* [What this task involves] Using the records below, copy out exactly the line that contains "The width and height of the screenshot is (1414, 832)." and every line that follows it, up to and including the last, and no others.

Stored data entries
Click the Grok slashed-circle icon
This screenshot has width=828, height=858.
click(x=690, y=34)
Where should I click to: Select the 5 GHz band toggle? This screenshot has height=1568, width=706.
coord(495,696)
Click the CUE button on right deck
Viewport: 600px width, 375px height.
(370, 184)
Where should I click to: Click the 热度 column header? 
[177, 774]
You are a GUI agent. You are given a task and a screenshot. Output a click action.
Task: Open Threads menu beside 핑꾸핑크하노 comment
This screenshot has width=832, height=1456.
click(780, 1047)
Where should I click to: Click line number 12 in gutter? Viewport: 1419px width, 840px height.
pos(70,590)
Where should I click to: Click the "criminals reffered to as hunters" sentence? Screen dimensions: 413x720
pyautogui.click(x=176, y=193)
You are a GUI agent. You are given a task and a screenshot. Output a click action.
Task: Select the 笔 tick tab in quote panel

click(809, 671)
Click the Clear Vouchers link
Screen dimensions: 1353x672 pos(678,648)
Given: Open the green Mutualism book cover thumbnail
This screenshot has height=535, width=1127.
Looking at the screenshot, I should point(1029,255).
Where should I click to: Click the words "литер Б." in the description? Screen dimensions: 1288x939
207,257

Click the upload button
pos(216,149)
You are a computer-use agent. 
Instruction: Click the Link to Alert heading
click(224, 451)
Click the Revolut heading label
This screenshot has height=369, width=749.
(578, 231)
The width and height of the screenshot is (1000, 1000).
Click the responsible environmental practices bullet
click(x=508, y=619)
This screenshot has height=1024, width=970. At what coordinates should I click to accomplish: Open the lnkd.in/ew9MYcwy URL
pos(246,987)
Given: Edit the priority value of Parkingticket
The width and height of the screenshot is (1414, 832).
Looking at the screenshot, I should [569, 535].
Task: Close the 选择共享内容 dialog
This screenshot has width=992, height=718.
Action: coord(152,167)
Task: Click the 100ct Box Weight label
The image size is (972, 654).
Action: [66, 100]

* [Result]
The width and height of the screenshot is (1414, 832).
Looking at the screenshot, I should [569, 535].
Task: Close the 选择共享内容 dialog
This screenshot has width=992, height=718.
Action: coord(152,167)
Task: Click the 100ct Box Weight label
The image size is (972, 654).
Action: [66, 100]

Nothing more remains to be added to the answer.